- Theatrical poster
- Directed by: William Conrad
- Screenplay by: John Mantley
- Story by: John Meredyth Lucas
- Produced by: William Conrad
- Starring: Troy Donahue Joey Heatherton Barry Sullivan
- Cinematography: Sam Leavitt
- Edited by: William H. Ziegler
- Music by: George Duning
- Color process: Black and white
- Production company: William Conrad Productions
- Distributed by: Warner Bros. Pictures
- Release date: March 24, 1965;
- Running time: 104 minutes
- Country: United States
- Language: English

= My Blood Runs Cold =

1965 film by William Conrad

My Blood Runs Cold is a 1965 American neo noir thriller film starring Troy Donahue, Joey Heatherton and Barry Sullivan. It was directed by William Conrad. It was the second of three thrillers Conrad made for Warner Bros. Pictures. A young woman falls in love with a man who may be insane.

==Plot==
After a car accident, Julie meets a stranger who tells her he is in love with her. The young man, Ben Gunther, believes he and the young woman, Julie Merriday, are the reincarnations of lovers from an earlier time. Ben calls Julie 'Barbara' and gives her a gold locket with her picture in it. Ben takes her sailing and they swim to a cave where he tells her he found the locket. Aunt Sarah confirms Ben's stories that match the family history. Julie's controlling father and boyfriend distrust Ben. He convinces Julie of his beliefs and encourages her to run off with him to marry. Julie's need for independence leads her to say yes to Ben.
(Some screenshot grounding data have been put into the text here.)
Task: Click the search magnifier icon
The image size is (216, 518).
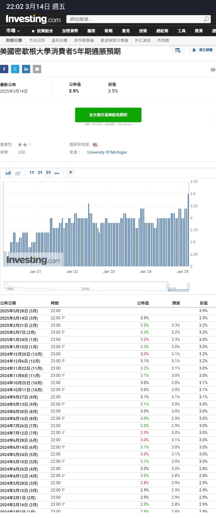Action: pyautogui.click(x=206, y=19)
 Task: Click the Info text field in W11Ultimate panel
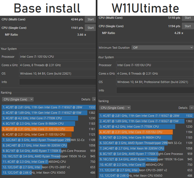point(155,90)
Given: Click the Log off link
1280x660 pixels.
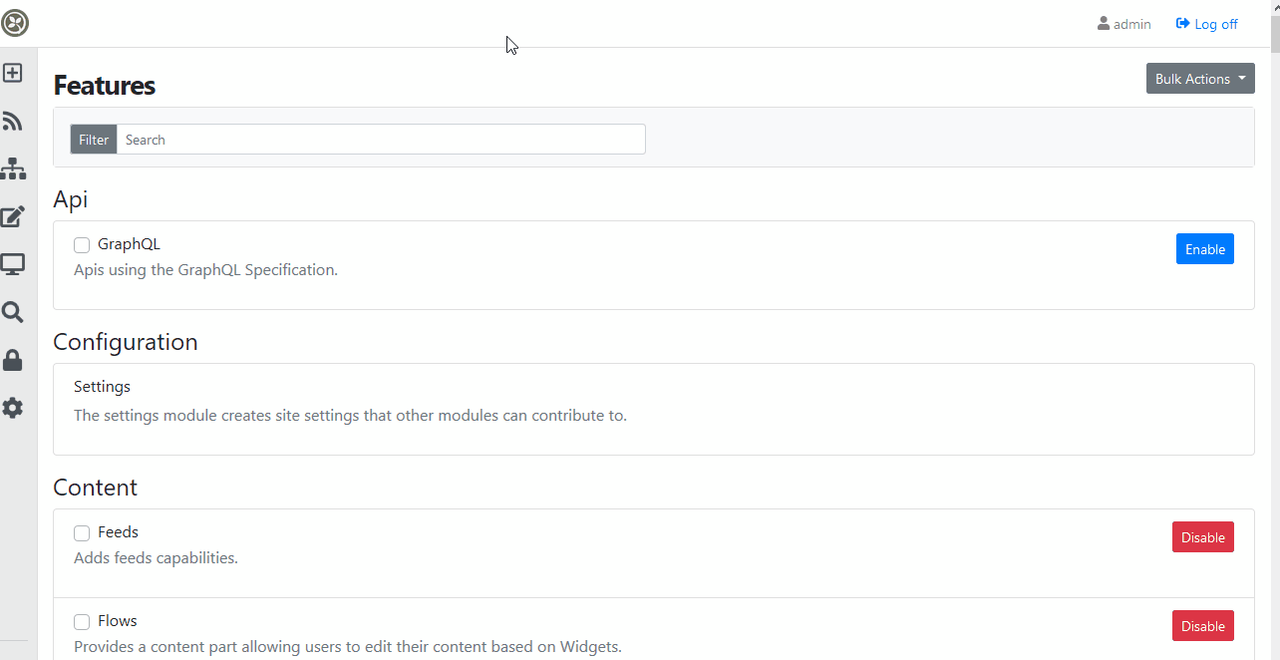Looking at the screenshot, I should (1206, 23).
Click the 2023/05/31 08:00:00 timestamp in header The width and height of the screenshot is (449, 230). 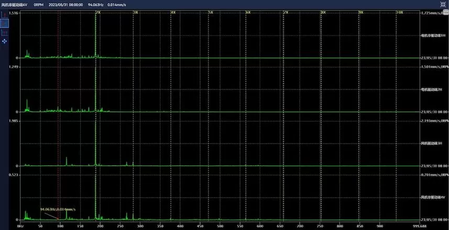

On a stormy night the couple sail away to elope. The father calls the Sheriff who discovers Ben's real name is Arthur Maine, an escaped murderer from an insane asylum. The police search for the sailboat by helicopter. Julie finds a diary of Benjamin H. Gunther dated 1874 on the boat that exposes Ben's fraud. Julie is scared but he still professes his love.

To escape the police, the couple land the boat but are seen running on a beach. There is an extended chase and boyfriend Harry tries to reason with 'Ben'. Julie escapes but the two men climb a high sand plant platform and in the struggle Ben falls to his death.

==Cast==
- Troy Donahue as Ben Gunther
- Joey Heatherton as Julie Merriday
- Barry Sullivan as Julian Merriday
- Nicolas Coster as Harry Lindsay
- Jeanette Nolan as Aunt Sarah
- Russell Thorson as Sheriff
- Ben Wright as Lansbury
- Shirley Mitchell as Mrs. Courtland
- Howard McNear as Henry
- Howard Wendell as Mayor
- John Holland as Mr. Courtland
- John McCook as Owen

==Production==
The movie was a considerable change of pace for Donahue. It was shot on the Monterey Peninsula in late 1964.

==Reception==

===Box office===
The film was profitable.

===Critical===
The Washington Post called the film "woolly" and full of plotholes. The New York Times called it a "wordy, bloodless little Warner chiller." "A blah Troy Donahue and a bad script spoil the show" said the Los Angeles Times.